As programmers, we sometimes lose sight of the problem we’re supposed to solve because we’re focused on the problem we want to solve. Or perhaps on the problem we think we need to solve. Today’s lesson is a case in point.
Imagine you have a very large collection (many thousands) of records that contain individuals’ names and their skills. The data consists of a name followed by a comma-separated list of skills. Something like:
Jim Mischel, programming, wood carving, brewing, curmudgeon
The problem is that some of the skills are misspelled or abbreviated: “mgmt” for “Management,” for example, or “hadup” instead of “Hadoop,” etc.
Your job is to go through the records and fix the misspellings.
Seems easy enough, right? Just go through the skills, look up each word in a dictionary, and correct the entry if the word isn’t in the dictionary. But there are two problems:
- A lot of common terms used in describing skills are domain specific and won’t be in any dictionary.
- Even if there were such a dictionary, how would you determine that “mgmt” is supposed to be “Management,” or that “hadup” should be “Hadoop?”

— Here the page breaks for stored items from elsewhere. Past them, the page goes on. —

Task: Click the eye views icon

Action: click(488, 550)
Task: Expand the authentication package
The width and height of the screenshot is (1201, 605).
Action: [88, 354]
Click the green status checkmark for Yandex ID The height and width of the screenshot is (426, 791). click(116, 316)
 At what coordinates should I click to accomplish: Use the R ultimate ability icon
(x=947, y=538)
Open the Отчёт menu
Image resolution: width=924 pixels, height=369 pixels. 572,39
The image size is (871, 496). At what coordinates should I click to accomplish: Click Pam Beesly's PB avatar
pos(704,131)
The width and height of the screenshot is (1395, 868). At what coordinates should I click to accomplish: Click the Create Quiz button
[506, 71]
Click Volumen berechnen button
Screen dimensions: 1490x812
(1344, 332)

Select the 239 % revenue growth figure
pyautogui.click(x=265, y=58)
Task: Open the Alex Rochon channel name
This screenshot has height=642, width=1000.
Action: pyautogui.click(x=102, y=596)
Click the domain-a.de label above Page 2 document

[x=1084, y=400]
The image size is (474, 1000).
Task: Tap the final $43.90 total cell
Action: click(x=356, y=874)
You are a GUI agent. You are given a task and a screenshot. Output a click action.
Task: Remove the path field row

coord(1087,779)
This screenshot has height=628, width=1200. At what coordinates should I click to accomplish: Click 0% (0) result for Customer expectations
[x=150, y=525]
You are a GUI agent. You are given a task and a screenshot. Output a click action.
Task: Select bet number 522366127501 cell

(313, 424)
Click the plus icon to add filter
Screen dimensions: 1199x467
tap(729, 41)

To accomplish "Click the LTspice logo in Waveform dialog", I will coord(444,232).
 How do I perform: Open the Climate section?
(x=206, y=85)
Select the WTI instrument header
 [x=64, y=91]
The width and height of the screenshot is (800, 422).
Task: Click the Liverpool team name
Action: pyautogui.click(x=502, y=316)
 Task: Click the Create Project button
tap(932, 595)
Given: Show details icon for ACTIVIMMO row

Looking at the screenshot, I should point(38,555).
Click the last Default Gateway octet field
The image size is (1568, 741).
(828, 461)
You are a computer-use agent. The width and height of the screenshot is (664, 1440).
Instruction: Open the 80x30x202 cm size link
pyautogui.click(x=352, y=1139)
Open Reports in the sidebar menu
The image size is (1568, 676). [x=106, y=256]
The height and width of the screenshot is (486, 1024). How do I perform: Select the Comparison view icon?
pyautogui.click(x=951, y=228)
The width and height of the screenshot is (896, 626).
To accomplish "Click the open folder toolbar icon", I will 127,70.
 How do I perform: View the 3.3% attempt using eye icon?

It’s at this point that we lose sight of the real problem we’re trying to solve. Being programmers, we start thinking about figuring out edit distances, machine learning, support vector machines, etc. In no time at all we’re shaving a yak.
Writing a computer program that will detect and correct misspellings like this is hard. I’m talking Ph.D. research project hard. I guarantee that the person who asked you to solve the problem isn’t willing to let you embark on a multi-year research project.
Fortunately, you don’t have to. You can solve it in a day or two with two simple programs and a little bit of manual effort.
First, write a program that builds a dictionary of all the terms used, along with how often they’re used. You’ll end up with a very large list that looks something like:
Management,200
Mgmt,3
Hadoop,10
Hadup,1
Mamagement,1
...
If you make the assumption that if a term appears very often, it’s probably spelled correctly, then all you’re really concerned about are those terms that occur infrequently. You can decide on a threshold of, say, three or five, and have your program output only those terms. You’ll probably end up with a list of a few hundred infrequently used terms.
That’s where the manual work comes in. You have to look at each word, determine if it’s a misspelling, and if so find out what the correct spelling is. You manually create a file that contains the misspelled term along with the correct term. For example:
mgmt, Management
mamagement, Management
hadup, Hadoop
wood craving, wood carving
etc.
The second program is even easier. All it does is load the replacements file into a dictionary with the key being the misspelled term, and then reads each name record. For each name record, the program checks each term against the dictionary. If it finds a misspelling that’s in the dictionary, it writes the replacement. Otherwise, it writes the original text. The algorithm looks like this:
dict = LoadDictionary();
create output file
for each record in file
output name
for each skill in record.skills
if skill in dict
output replacement text
else
output original skill text
This approach won’t be perfect, but it will be very good. You’ll have to tinker with the threshold value a bit to get the right balance between detecting real misspellings and “false positives”: terms that are used infrequently but aren’t actual misspellings.
You’ll also have to accept that common misspellings will not be detected. Fortunately, common misspellings will be … common. So you can add them to the replacements dictionary as they’re detected, and subsequent passes over the file will catch them. You could do some work with edit distance algorithms to catch the more common misspellings, but it would be a huge amount of work for relatively little gain.
I’ll admit that it’s somewhat dissatisfying having to manually create the replacements file, but it’s hard to argue with the result. Especially if I can get somebody else to do that work. Then all I have to do is create the list of terms and their counts, and write the program that will make the replacements once the manual work is done.
It’s not sexy, but it solves the problem quickly and effectively.